法月綸太郎と怪盗・・・はっきりいって想像のつかない組み合わせだし、しかも挿絵のグリフィンがなんだか妙に児童小説っぽいし、法月ファンじゃなかったら一歩引いちゃうんじゃないかと心配です。
さらには、3部構成とはいえ、小見出しの数が83!!どうしてもあの『密閉教室』を思い出しちゃう・・・。

とにかく不安だらけで読み始めたんですが、結構いい意味で裏切られたかも。
雰囲気は挿絵のイメージ通り子供向けに妙訳されたアルセーヌ・ルパンって感じなんですけど、法月さんらしからぬ軽めなタッチが意外にはまってたし、小見出しもいい感じに小説のあらすじを掴んでて、『密閉教室』の時のようなやりすぎ感はまったくありませんでした。

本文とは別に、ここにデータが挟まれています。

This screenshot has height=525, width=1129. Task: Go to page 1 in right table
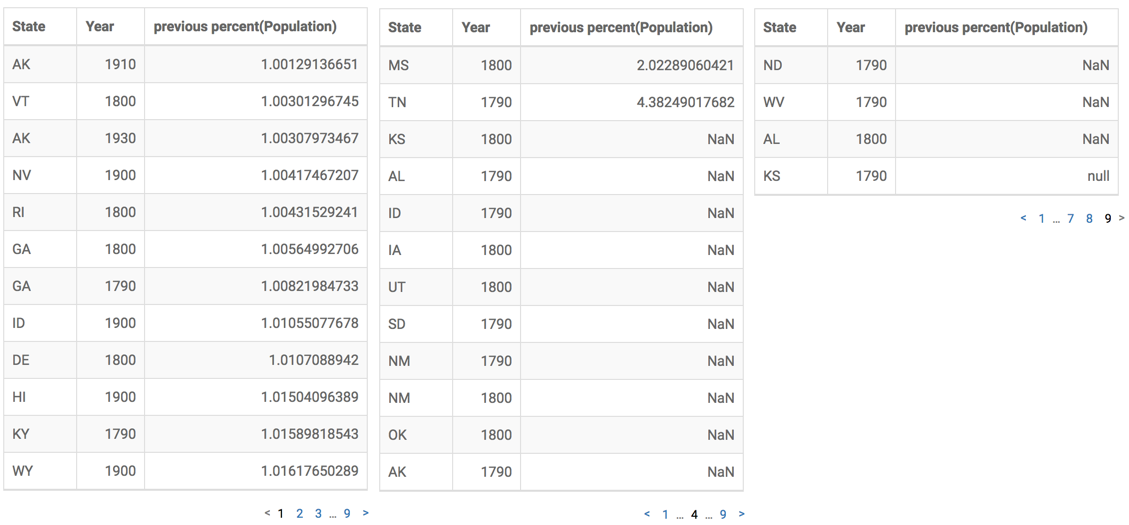(x=1041, y=218)
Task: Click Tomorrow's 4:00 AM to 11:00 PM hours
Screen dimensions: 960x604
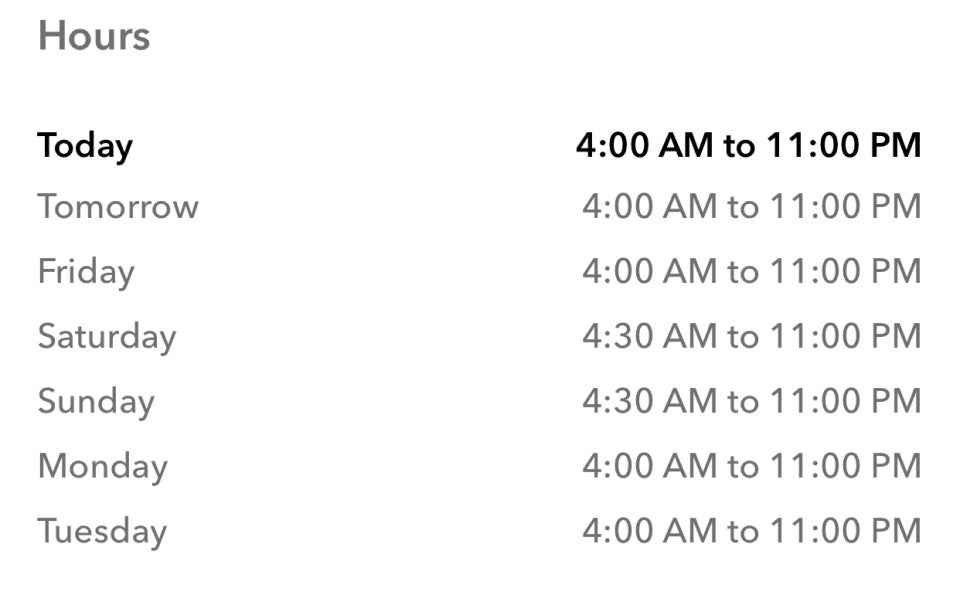Action: coord(751,206)
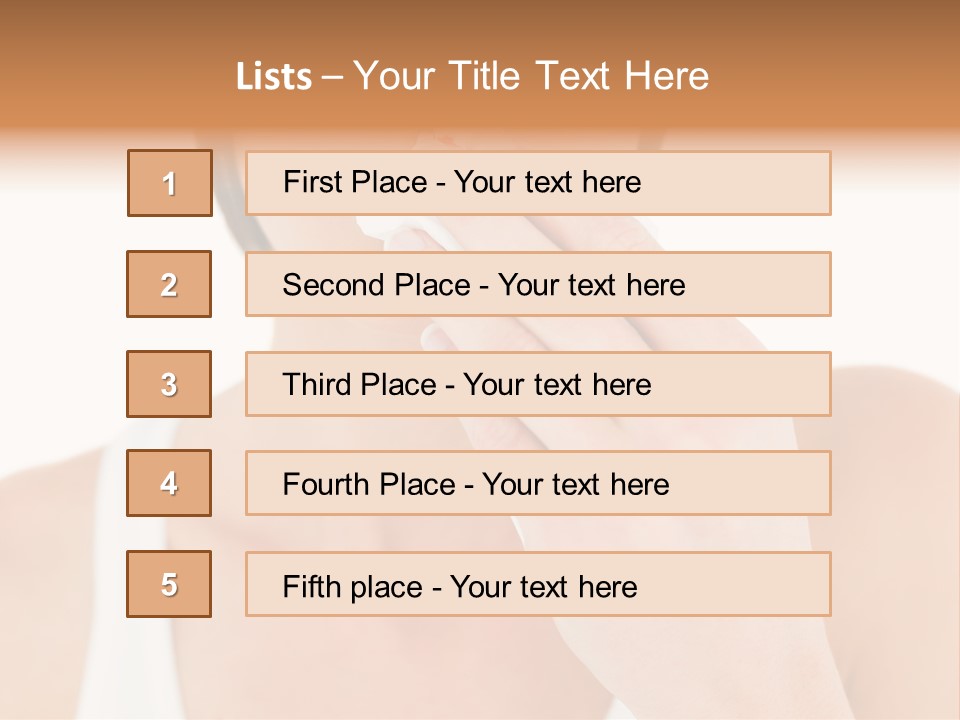Click the bold 'Lists' word in title
The image size is (960, 720).
(273, 76)
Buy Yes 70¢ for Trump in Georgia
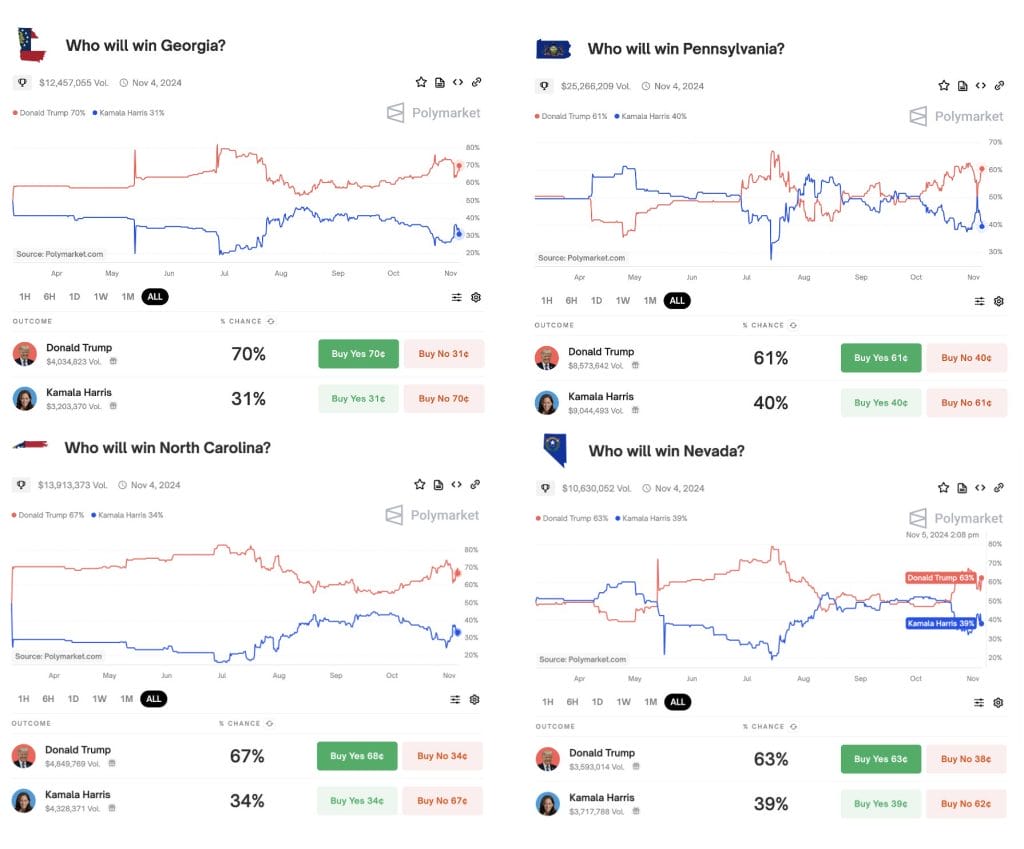This screenshot has width=1024, height=849. coord(359,354)

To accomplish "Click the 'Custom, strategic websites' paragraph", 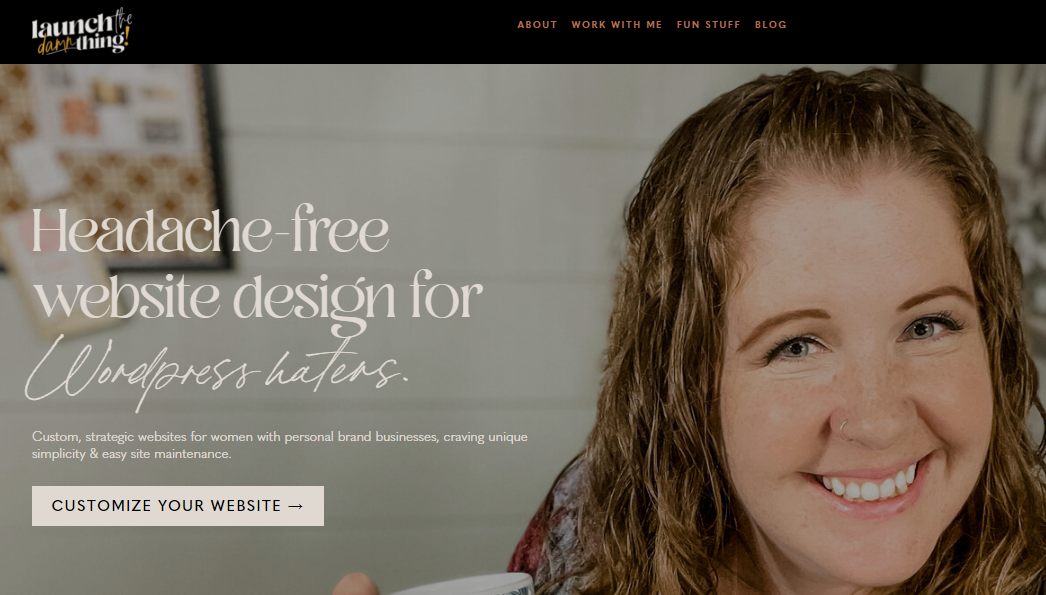I will point(280,445).
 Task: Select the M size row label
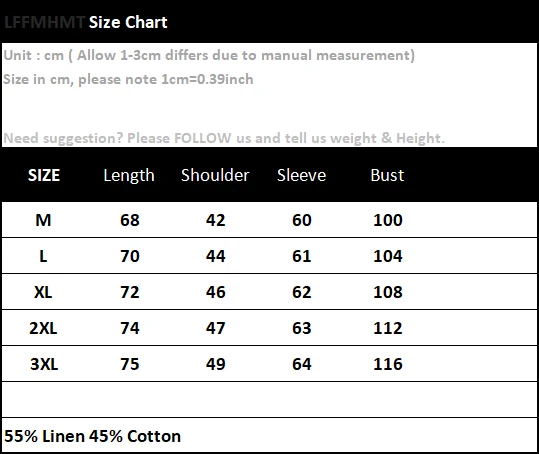[x=43, y=220]
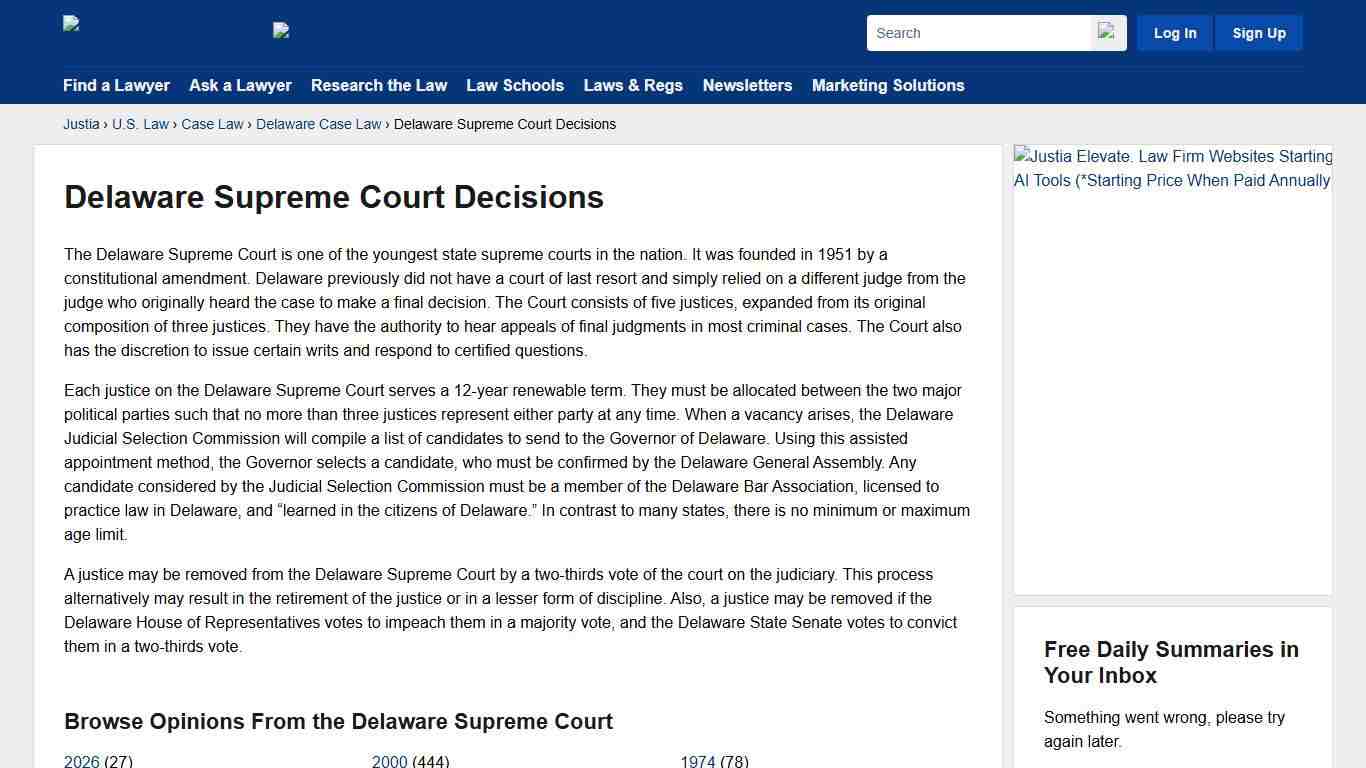Open the Newsletters page
1366x768 pixels.
click(747, 85)
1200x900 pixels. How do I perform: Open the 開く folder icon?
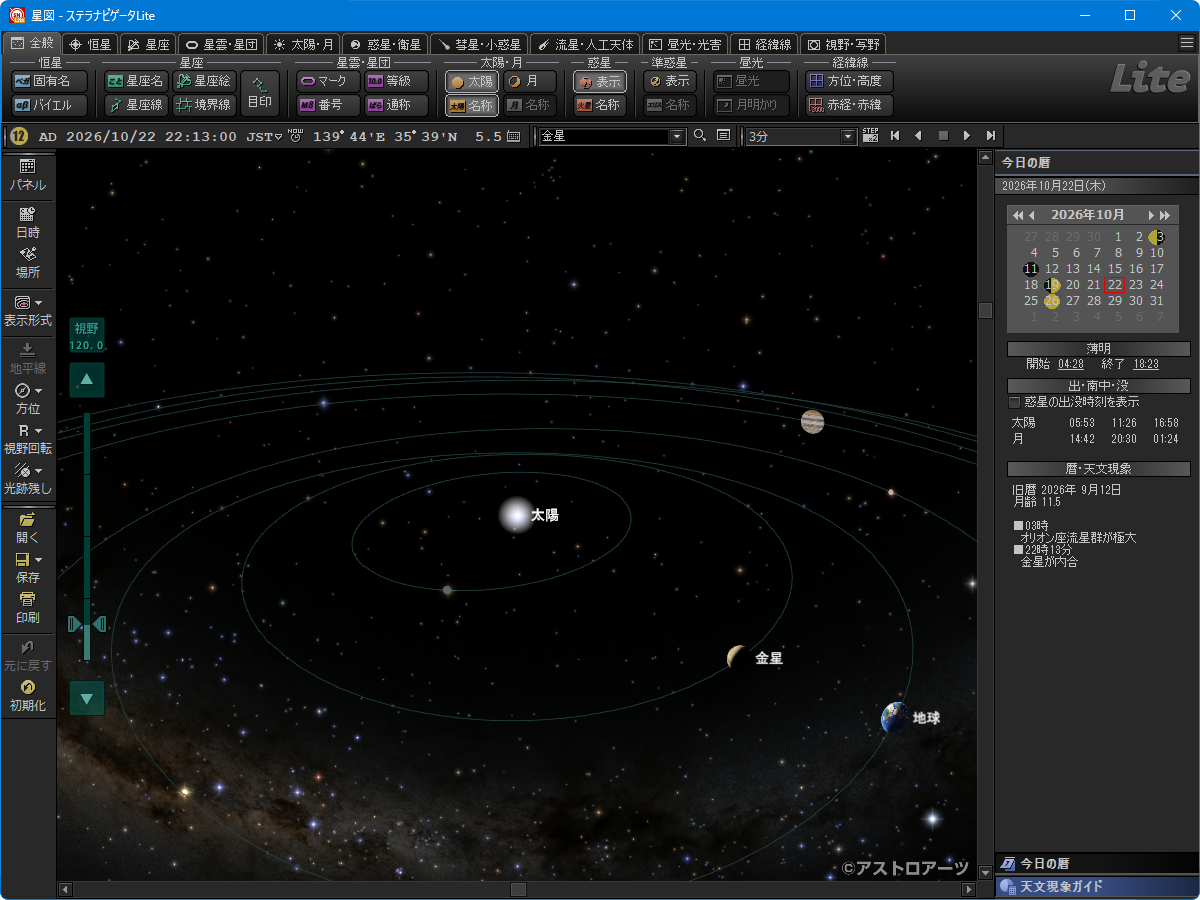tap(28, 528)
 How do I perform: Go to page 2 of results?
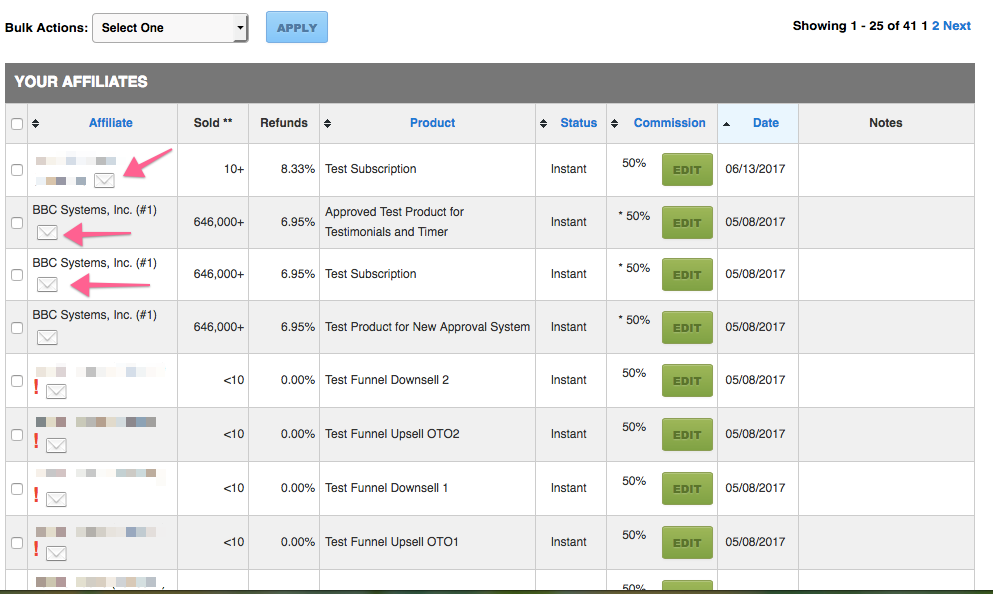[936, 26]
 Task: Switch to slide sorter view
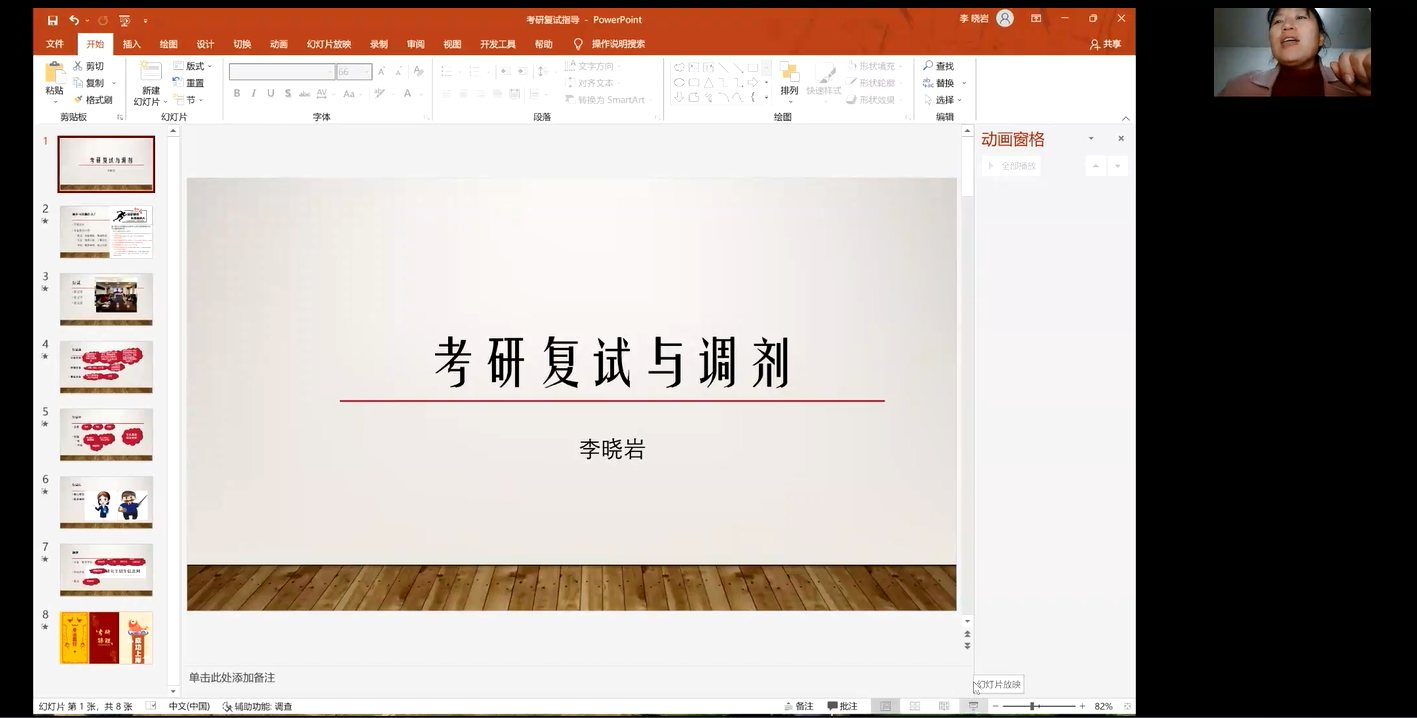tap(914, 706)
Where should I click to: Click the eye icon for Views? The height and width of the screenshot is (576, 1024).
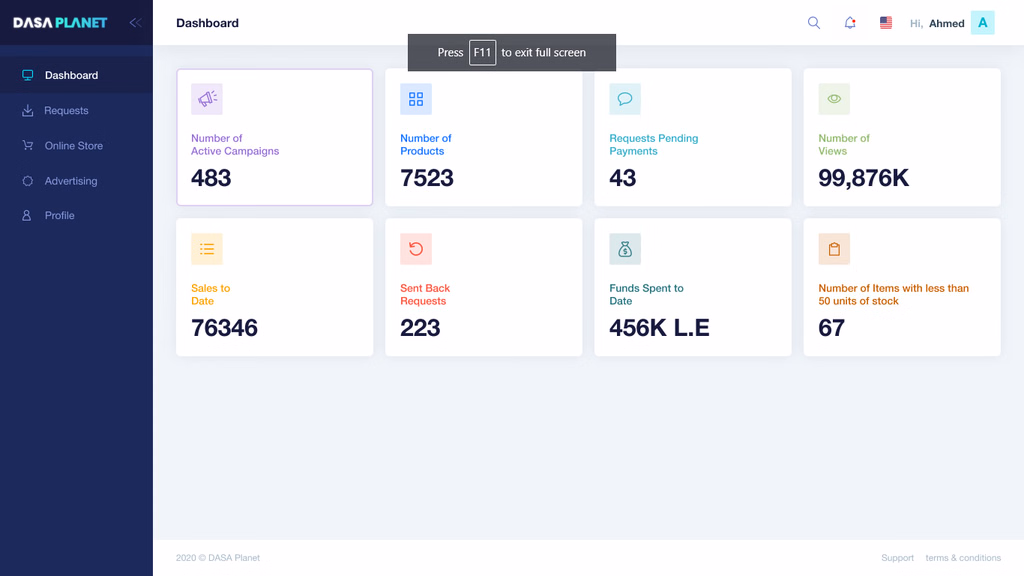pos(834,99)
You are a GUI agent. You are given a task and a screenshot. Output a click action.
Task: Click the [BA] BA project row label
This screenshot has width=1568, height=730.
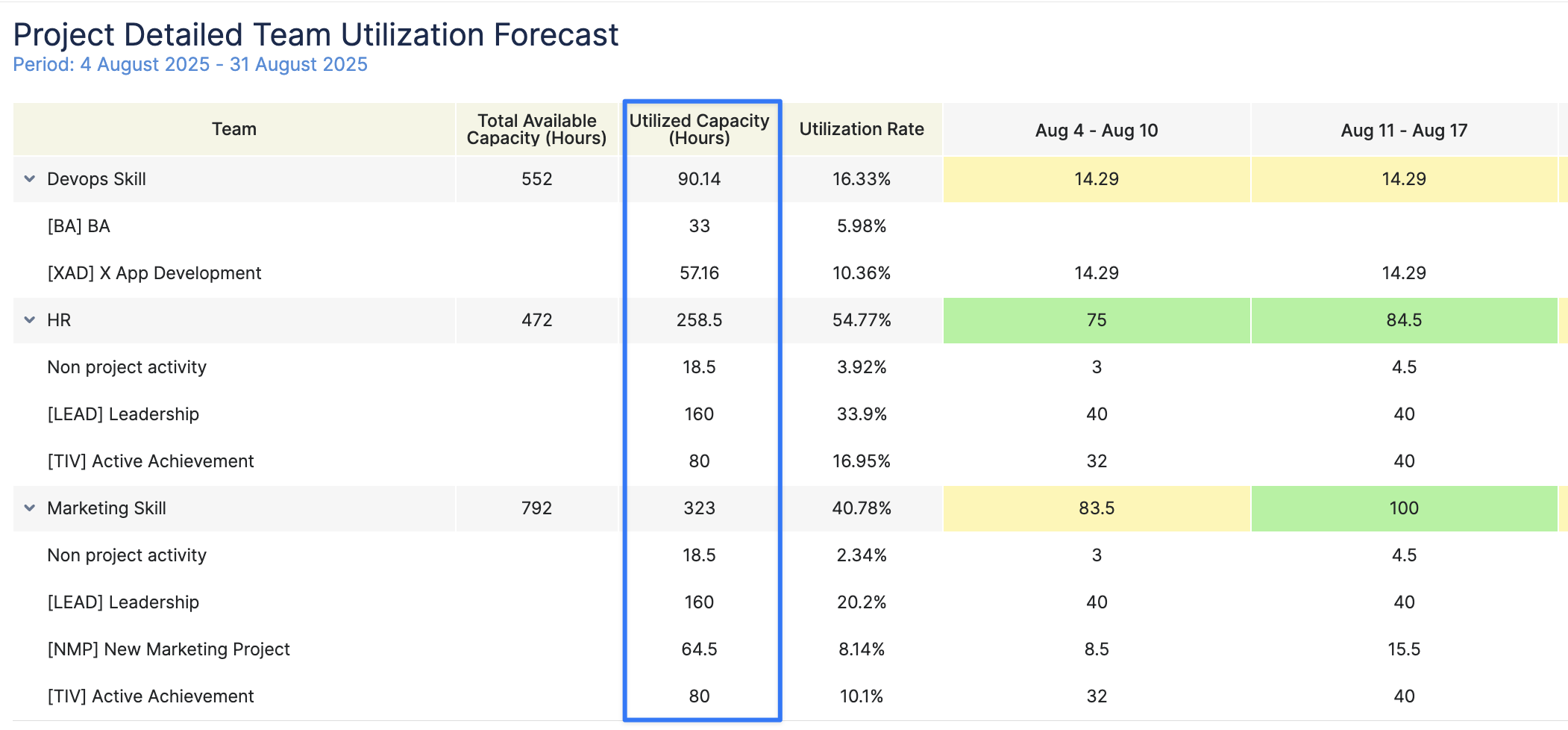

内容もゴッホの贋作騒動あり、謎の組織の登場あり、ブードゥー教もどきの呪いの人形ありと、ちょっと子供の頃に戻ったようなワクワク感があって読んでて結構ドキドキしました。正直こんなのも書けるんだって、改めて見直したというか、やるじゃん♪

もちろん法月さんらしく、物語を錯綜させるロジックもきちんと使われてるし、それがきちんと本編の盛り上がりに反映されてて、本格ファンもそれなりに納得できるんじゃないかと思います。逆にあまりに二転三転するので子供はついていけるの?ってちょっと心配になりましたけど。
それにしてもグリフィンって一体何歳ぐらいなんだろう?挿絵と小説に若干ギャップがあったのは気になりましたが。

でも、後書きで児童文学の名作『エルマーのだいぼうけん』を意識したと書かれていて、なるほど~と思いましたよ。
『エルマーのだいぼうけん』は僕も小さい頃わくわくして読んだ記憶があるし、それと同じような感じの興奮は味わえたかな。
そういう意味でも、新しい法月綸太郎を見せてもらったって気がしますし、これからもこういう小説も書いてもいいんじゃなのと思いました。

ところで、このミステリーランドの対象っていくつぐらいを睨んでるでしょう?
創設時のキャッチコピーとか企画案を知らないのですが、文字の大きさなどから察するに小学校高学年以上を対象にしてる気はするんですけど、そういった意味では若干大人の知識、もしくは難しめの単語も多い気もするんですが・・・。

まあ、そうはいっても自分もクイーンの『エジプト十字架』やヴァン・ダインの『グリーン家』を初めて読んだのは小学校の頃だし、この意見は子供に失礼なのかもしれなですね。